Unsupervised Fuzzy eIX: Evolving Internal-eXternal Fuzzy Clustering
This addresses the challenge of adapting classifiers to time-varying data streams, which is incremental as it builds on existing fuzzy clustering with new granular structures.
The authors tackled the problem of classifying data from nonstationary online streams by introducing Fuzzy eIX, an unsupervised evolving fuzzy clustering method that maintains accuracy where offline-trained classifiers fail, as demonstrated on the Rotation of Twin Gaussians synthetic problem.

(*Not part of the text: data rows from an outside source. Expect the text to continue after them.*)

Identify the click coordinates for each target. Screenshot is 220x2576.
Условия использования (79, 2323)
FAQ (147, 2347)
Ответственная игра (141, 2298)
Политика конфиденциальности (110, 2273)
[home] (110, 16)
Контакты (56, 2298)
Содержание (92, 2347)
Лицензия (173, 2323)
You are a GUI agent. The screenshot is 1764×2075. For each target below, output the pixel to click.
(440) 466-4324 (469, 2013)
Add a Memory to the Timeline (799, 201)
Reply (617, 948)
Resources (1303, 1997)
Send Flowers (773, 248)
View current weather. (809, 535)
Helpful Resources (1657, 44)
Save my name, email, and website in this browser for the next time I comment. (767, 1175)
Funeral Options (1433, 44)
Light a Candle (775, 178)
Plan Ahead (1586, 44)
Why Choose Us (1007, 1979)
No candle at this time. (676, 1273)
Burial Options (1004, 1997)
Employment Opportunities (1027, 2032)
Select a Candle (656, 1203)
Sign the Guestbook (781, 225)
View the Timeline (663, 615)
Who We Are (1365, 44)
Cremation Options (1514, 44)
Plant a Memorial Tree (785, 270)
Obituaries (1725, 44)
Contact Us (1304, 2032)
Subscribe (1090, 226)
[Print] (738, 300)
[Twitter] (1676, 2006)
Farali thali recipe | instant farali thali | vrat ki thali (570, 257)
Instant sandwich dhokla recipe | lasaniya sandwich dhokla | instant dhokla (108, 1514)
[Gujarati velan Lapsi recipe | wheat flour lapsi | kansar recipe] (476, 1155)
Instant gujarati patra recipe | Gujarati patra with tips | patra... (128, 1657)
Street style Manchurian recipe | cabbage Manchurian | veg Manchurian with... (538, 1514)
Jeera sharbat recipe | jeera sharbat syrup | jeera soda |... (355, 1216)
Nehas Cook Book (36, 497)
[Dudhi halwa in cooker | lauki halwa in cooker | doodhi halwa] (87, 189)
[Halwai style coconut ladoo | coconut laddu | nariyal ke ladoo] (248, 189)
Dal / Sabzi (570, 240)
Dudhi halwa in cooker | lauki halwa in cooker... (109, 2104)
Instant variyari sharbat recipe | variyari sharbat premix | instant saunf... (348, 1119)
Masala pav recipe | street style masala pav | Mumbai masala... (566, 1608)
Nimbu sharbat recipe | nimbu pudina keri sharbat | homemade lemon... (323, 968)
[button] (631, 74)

Time-varying classifiers, namely, evolving classifiers, play an important role in a scenario in which information is available as a never-ending online data stream. We present a new unsupervised learning method for numerical data called evolving Internal-eXternal Fuzzy clustering method (Fuzzy eIX). We develop the notion of double-boundary fuzzy granules and elaborate on its implications. Type 1 and type 2 fuzzy inference systems can be obtained from the projection of Fuzzy eIX granules. We perform the principle of the balanced information granularity within Fuzzy eIX classifiers to achieve a higher level of model understandability. Internal and external granules are updated from a numerical data stream at the same time that the global granular structure of the classifier is autonomously evolved. A synthetic nonstationary problem called Rotation of Twin Gaussians shows the behavior of the classifier. The Fuzzy eIX classifier could keep up with its accuracy in a scenario in which offline-trained classifiers would clearly have their accuracy drastically dropped.